--- INPUT MATERIAL Enclosed Below ---

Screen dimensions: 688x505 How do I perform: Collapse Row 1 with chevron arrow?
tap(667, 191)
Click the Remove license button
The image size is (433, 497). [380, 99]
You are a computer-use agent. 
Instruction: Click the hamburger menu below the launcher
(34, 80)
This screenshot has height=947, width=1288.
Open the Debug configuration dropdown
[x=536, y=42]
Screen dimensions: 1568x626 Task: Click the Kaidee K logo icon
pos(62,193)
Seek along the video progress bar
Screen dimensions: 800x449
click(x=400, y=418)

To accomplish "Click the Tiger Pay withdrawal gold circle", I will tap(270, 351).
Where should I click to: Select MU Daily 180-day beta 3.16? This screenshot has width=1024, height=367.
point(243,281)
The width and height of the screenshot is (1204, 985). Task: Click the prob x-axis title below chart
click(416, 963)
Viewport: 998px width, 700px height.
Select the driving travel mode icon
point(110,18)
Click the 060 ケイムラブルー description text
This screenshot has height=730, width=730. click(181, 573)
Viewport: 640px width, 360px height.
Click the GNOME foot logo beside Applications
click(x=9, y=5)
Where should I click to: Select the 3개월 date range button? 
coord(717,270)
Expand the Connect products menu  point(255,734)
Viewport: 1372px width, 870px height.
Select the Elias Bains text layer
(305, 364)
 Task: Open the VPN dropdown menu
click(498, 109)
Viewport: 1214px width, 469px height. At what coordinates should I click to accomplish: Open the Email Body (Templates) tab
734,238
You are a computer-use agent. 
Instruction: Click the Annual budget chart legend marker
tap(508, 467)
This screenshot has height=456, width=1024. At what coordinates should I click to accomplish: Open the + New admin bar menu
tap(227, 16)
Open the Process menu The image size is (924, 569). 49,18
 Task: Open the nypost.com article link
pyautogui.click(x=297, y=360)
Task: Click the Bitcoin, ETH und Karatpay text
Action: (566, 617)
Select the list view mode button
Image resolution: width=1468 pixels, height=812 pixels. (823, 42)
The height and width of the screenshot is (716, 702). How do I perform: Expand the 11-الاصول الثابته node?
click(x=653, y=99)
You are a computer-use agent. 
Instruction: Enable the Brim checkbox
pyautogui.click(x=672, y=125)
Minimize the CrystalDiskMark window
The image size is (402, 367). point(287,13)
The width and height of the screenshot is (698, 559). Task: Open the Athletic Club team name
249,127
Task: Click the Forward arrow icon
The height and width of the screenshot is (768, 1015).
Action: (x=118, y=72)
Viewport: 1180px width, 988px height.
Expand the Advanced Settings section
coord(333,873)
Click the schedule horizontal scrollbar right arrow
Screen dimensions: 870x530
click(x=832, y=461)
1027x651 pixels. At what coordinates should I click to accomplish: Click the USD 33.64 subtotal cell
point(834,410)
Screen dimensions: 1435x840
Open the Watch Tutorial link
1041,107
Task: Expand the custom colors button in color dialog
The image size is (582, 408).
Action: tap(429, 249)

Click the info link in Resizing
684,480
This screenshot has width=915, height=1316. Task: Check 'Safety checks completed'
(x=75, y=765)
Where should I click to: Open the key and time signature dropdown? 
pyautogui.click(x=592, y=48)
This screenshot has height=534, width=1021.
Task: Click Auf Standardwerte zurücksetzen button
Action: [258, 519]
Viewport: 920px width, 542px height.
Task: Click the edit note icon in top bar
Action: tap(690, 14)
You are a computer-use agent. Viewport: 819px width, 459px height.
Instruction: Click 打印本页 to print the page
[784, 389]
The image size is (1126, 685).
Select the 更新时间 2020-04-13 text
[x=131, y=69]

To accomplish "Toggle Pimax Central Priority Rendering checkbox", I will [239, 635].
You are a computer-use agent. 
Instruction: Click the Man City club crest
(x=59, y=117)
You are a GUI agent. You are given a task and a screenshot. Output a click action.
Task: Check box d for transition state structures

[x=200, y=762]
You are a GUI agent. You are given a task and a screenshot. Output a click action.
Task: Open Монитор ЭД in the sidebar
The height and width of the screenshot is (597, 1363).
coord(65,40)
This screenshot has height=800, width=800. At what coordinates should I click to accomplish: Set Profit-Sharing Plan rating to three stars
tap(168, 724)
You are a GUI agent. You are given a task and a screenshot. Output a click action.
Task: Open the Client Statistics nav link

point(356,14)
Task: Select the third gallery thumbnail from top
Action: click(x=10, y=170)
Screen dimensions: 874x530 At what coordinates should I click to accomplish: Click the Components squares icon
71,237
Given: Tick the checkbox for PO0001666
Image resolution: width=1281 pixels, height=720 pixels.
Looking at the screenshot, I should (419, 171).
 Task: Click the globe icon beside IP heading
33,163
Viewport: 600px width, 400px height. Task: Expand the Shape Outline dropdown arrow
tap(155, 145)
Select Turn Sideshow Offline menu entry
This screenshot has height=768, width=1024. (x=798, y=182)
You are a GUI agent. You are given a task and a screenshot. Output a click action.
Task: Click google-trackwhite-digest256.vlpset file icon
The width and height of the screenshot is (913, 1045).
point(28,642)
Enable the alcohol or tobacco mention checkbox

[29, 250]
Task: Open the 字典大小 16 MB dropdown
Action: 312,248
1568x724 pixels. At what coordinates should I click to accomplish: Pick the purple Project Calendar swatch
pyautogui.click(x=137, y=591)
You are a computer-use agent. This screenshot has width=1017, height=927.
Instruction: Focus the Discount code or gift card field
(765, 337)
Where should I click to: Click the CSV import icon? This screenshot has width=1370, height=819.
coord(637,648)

--- End of Enclosed INPUT MATERIAL ---

TASK TO CARRY OUT> Transcribe the entire listing. Leave every word as it is.

RESPONSE AREA>
Screen dimensions: 688x505 How do I perform: Collapse Row 1 with chevron arrow?
tap(667, 191)
Click the Remove license button
The image size is (433, 497). [380, 99]
You are a computer-use agent. 
Instruction: Click the hamburger menu below the launcher
(34, 80)
This screenshot has height=947, width=1288.
Open the Debug configuration dropdown
[x=536, y=42]
Screen dimensions: 1568x626 Task: Click the Kaidee K logo icon
pos(62,193)
Seek along the video progress bar
Screen dimensions: 800x449
click(x=400, y=418)

To accomplish "Click the Tiger Pay withdrawal gold circle", I will tap(270, 351).
Where should I click to: Select MU Daily 180-day beta 3.16? This screenshot has width=1024, height=367.
point(243,281)
The width and height of the screenshot is (1204, 985). Task: Click the prob x-axis title below chart
click(416, 963)
Viewport: 998px width, 700px height.
Select the driving travel mode icon
point(110,18)
Click the 060 ケイムラブルー description text
This screenshot has height=730, width=730. click(181, 573)
Viewport: 640px width, 360px height.
Click the GNOME foot logo beside Applications
click(x=9, y=5)
Where should I click to: Select the 3개월 date range button? 
coord(717,270)
Expand the Connect products menu  point(255,734)
Viewport: 1372px width, 870px height.
Select the Elias Bains text layer
(305, 364)
 Task: Open the VPN dropdown menu
click(498, 109)
Viewport: 1214px width, 469px height. At what coordinates should I click to accomplish: Open the Email Body (Templates) tab
734,238
You are a computer-use agent. 
Instruction: Click the Annual budget chart legend marker
tap(508, 467)
This screenshot has height=456, width=1024. At what coordinates should I click to accomplish: Open the + New admin bar menu
tap(227, 16)
Open the Process menu The image size is (924, 569). 49,18
 Task: Open the nypost.com article link
pyautogui.click(x=297, y=360)
Task: Click the Bitcoin, ETH und Karatpay text
Action: (566, 617)
Select the list view mode button
Image resolution: width=1468 pixels, height=812 pixels. (823, 42)
The height and width of the screenshot is (716, 702). How do I perform: Expand the 11-الاصول الثابته node?
click(x=653, y=99)
You are a computer-use agent. 
Instruction: Enable the Brim checkbox
pyautogui.click(x=672, y=125)
Minimize the CrystalDiskMark window
The image size is (402, 367). point(287,13)
The width and height of the screenshot is (698, 559). Task: Open the Athletic Club team name
249,127
Task: Click the Forward arrow icon
The height and width of the screenshot is (768, 1015).
Action: (x=118, y=72)
Viewport: 1180px width, 988px height.
Expand the Advanced Settings section
coord(333,873)
Click the schedule horizontal scrollbar right arrow
Screen dimensions: 870x530
click(x=832, y=461)
1027x651 pixels. At what coordinates should I click to accomplish: Click the USD 33.64 subtotal cell
point(834,410)
Screen dimensions: 1435x840
Open the Watch Tutorial link
1041,107
Task: Expand the custom colors button in color dialog
The image size is (582, 408).
Action: tap(429, 249)

Click the info link in Resizing
684,480
This screenshot has width=915, height=1316. Task: Check 'Safety checks completed'
(x=75, y=765)
Where should I click to: Open the key and time signature dropdown? 
pyautogui.click(x=592, y=48)
This screenshot has height=534, width=1021.
Task: Click Auf Standardwerte zurücksetzen button
Action: [258, 519]
Viewport: 920px width, 542px height.
Task: Click the edit note icon in top bar
Action: tap(690, 14)
You are a computer-use agent. Viewport: 819px width, 459px height.
Instruction: Click 打印本页 to print the page
[784, 389]
The image size is (1126, 685).
Select the 更新时间 2020-04-13 text
[x=131, y=69]

To accomplish "Toggle Pimax Central Priority Rendering checkbox", I will [239, 635].
You are a computer-use agent. 
Instruction: Click the Man City club crest
(x=59, y=117)
You are a GUI agent. You are given a task and a screenshot. Output a click action.
Task: Check box d for transition state structures

[x=200, y=762]
You are a GUI agent. You are given a task and a screenshot. Output a click action.
Task: Open Монитор ЭД in the sidebar
The height and width of the screenshot is (597, 1363).
coord(65,40)
This screenshot has height=800, width=800. At what coordinates should I click to accomplish: Set Profit-Sharing Plan rating to three stars
tap(168, 724)
You are a GUI agent. You are given a task and a screenshot. Output a click action.
Task: Open the Client Statistics nav link

point(356,14)
Task: Select the third gallery thumbnail from top
Action: click(x=10, y=170)
Screen dimensions: 874x530 At what coordinates should I click to accomplish: Click the Components squares icon
71,237
Given: Tick the checkbox for PO0001666
Image resolution: width=1281 pixels, height=720 pixels.
Looking at the screenshot, I should (419, 171).
 Task: Click the globe icon beside IP heading
33,163
Viewport: 600px width, 400px height. Task: Expand the Shape Outline dropdown arrow
tap(155, 145)
Select Turn Sideshow Offline menu entry
This screenshot has height=768, width=1024. (x=798, y=182)
You are a GUI agent. You are given a task and a screenshot. Output a click action.
Task: Click google-trackwhite-digest256.vlpset file icon
The width and height of the screenshot is (913, 1045).
point(28,642)
Enable the alcohol or tobacco mention checkbox

[29, 250]
Task: Open the 字典大小 16 MB dropdown
Action: 312,248
1568x724 pixels. At what coordinates should I click to accomplish: Pick the purple Project Calendar swatch
pyautogui.click(x=137, y=591)
You are a computer-use agent. This screenshot has width=1017, height=927.
Instruction: Focus the Discount code or gift card field
(765, 337)
Where should I click to: Click the CSV import icon? This screenshot has width=1370, height=819.
coord(637,648)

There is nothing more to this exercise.